Item-finding records
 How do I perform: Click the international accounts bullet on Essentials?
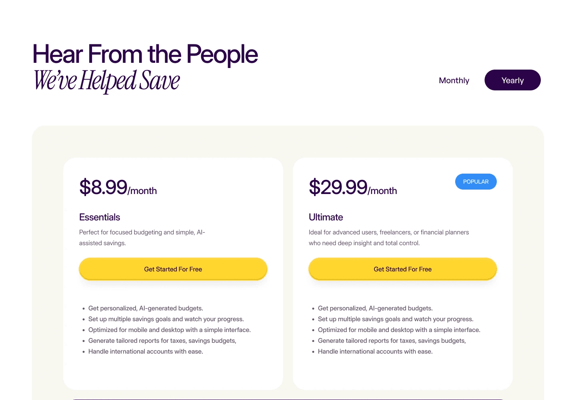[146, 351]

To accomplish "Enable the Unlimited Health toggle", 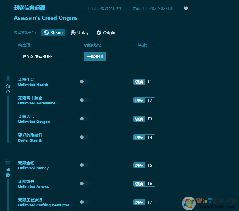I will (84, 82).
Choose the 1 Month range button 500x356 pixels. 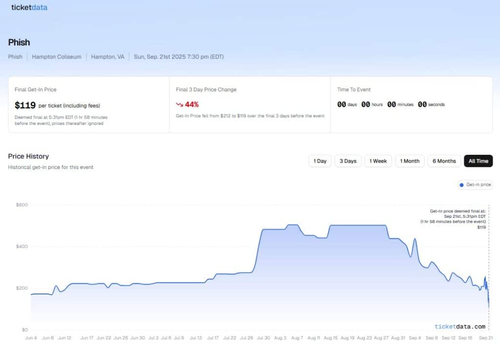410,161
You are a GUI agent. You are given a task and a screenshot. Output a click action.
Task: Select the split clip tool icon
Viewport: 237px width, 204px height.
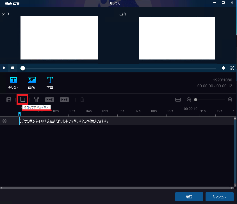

### EXERCISE
Select each line in the records above that contains the word "Essentials" and copy it in full. Matching is case-sensitive.

### THE COMPLETED TASK
 How do I perform: Click the international accounts bullet on Essentials?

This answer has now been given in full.